Last week, Fadi Alloun celebrated his 19th birthday with friends in Issawiyeh, a village in occupied East Jerusalem. He was thrilled that he had recently obtained a driving license. As a birthday gift, his father promised to help him buy a car.
Fadi had no stable job but was eager to find enough paid work so that he could realize this dream.
Five days later, Fadi was slain by militarized Israeli police in the Musrara neighborhood, beside Jerusalem’s Old City.
The Israeli police claim Fadi had tried to stab an Israeli teenager. But video evidence from the scene of Fadi’s killing on Sunday does not corroborate this claim.
Rather, the videos show the Israeli police executing Fadi in cold blood. A group of Israeli Jews was filmed rejoicing at his death.
Fadi’s family insisted that the stabbing accusation was just an excuse used by Israel to try and provide some “justification” for his slaying.

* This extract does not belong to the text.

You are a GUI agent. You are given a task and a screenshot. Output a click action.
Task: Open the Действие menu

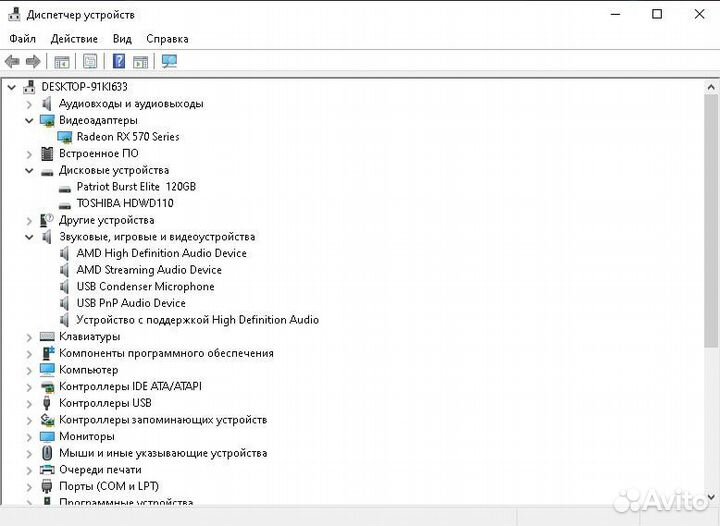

“If he’d tried to stab a settler, we wouldn’t hide it,” said Haya Alloun, one of Fadi’s eight aunts. “Palestinian youth have every right to resist those who occupy our land. But I’m sure that he didn’t and you can be sure of this by watching the videos.”
Fadi’s experience with Israel’s apartheid system began when he was less than two years old.
His mother, who carried a Jordanian passport, travelled to Amman at that time to visit her sick father, taking Fadi’s younger brother with her.
The Israeli authorities banned her from returning to Jerusalem, tearing the family apart. For nearly 18 years, Fadi was unable to see his mother and brother. He could only talk to them on the phone or via the Internet.
Even after his death, the Israeli authorities have not yet granted his mother and brother a permit to pay Fadi a final farewell.
Because of the ban imposed on his mother, Fadi was raised by his father as an only child. His father, in his turn, refused to marry again, entirely devoting himself to his son, whom he described as “my heart and soul and everything in my life.”
“He was everything to me, the most precious thing in my life,” Samir Alloun, Fadi’s father, told The Electronic Intifada. “I was his father, his mother and his best friend. Our relationship was very special.”